Tuesday, November 12, 2013

History in the Supreme Court of Canada

Today one of the (federal) Crown's legal counsel, Robert Frater, took up the government's case in the reference question put to the Supreme Court of Canada.
Frater began his arguments by reminding the Court the Senate has been changed unilaterally in the past, in 1965, when the retirement age for senators was set at 75 years. Before then, senators were appointed for life, and Frater pointed out at least 20 judges served into their 90s and two reached 100.
But under the terms of the BNA Act prevailing in 1965, the federal government alone was entirely within its powers in amending the term of appointment of senators from life to 75 years.   You could read about it in the Commons Debates for that year.

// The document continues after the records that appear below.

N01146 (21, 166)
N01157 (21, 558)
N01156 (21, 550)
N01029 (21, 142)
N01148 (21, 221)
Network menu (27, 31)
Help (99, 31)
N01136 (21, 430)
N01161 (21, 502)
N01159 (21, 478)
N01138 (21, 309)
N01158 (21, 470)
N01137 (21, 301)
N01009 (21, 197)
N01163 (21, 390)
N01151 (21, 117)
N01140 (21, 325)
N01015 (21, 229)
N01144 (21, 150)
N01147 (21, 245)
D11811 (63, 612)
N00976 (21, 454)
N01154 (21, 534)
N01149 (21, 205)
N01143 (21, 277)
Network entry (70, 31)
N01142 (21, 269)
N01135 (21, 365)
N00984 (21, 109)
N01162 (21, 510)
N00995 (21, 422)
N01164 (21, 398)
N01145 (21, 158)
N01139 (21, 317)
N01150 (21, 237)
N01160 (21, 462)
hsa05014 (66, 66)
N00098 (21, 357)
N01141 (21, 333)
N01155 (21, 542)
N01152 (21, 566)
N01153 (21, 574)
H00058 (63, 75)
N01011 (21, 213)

An entirely different clause of the BNA Act covered the lifetime tenures of superior court judges. When the Diefenbaker government decided in 1961 to proceed by constitutional amendment to oblige the judges to retire at 75, it secured the consent of every single province in Canada before formally requesting the British parliament to make the amendment. Frater's bit about the judges would seem to go against his argument here.

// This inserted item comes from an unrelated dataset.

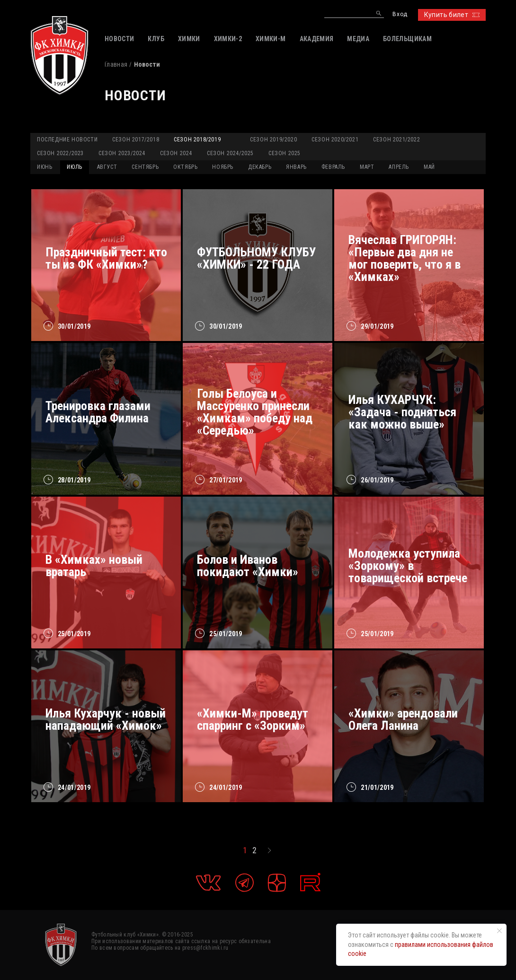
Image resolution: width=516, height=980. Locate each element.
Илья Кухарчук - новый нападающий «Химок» (106, 719)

Dief's amendment terminated all the over-75 judges at once.  Pearson's Senate retirement bill left unchanged the life appointment of sitting Senators; it was purely for future appointees.  But fearing the Senate might actually defeat the bill, they did offer generous pension terms to any senator willing to retire voluntarily.

Never heard that any Supreme Court of Canada judges read this blog. No doubt they will do fine without it.